No doubt a 'top end' PIC device can be used as a complete stand-alone 'GoTo' controller = indeed, the commercial SynScan, Meade AutoStar and Celestron NexStar hand controllers all contain 'PIC style' controllers - however the software effort required makes it a rather daunting task

In any event, why bother to 're-invent the wheel' ?
 
Theres lots of suitable software (such as Stellarium) whihc will runs on multiple devices (including the Raspberry Pi) that can provide excellent 'GoTo' functionality (including a GUI and telescope control)

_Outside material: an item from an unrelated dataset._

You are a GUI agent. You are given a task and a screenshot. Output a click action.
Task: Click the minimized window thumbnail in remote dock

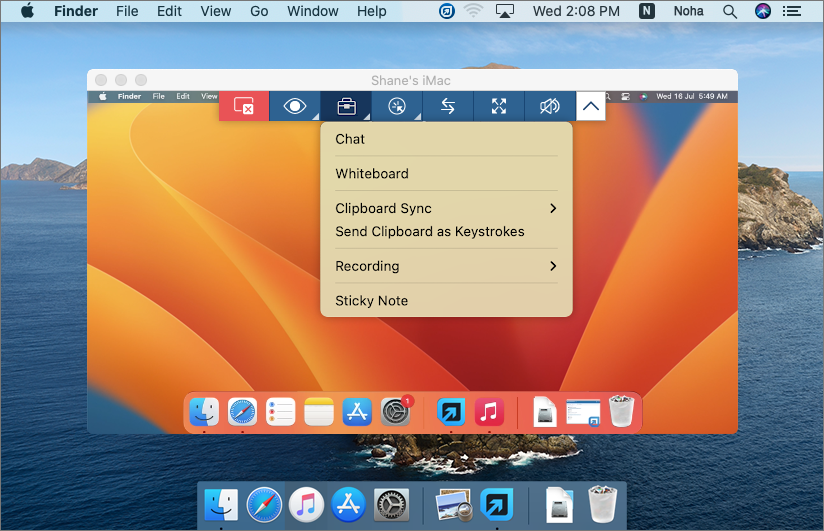[582, 411]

The most basic function required of the actual telescope 'controller' is thus to act on movement commands and support the detection and transmission of the actual movement (or 'current location') data back to the (external) software

If the control software is running on a tablet or smart phone, communicating with the PIC does present some challenges.
 
Whilst some PIC devices do come with built-in USB hardware support the necessary software drivers take up the majority of the progream space (and CPU cycles). Further, they emulate 'Keyboard' style 'slave' devices - so allow USB cable connection to a 'controller' but can not drive common 'USB dongles' (such as IrDA, Bluetooth or WiFi)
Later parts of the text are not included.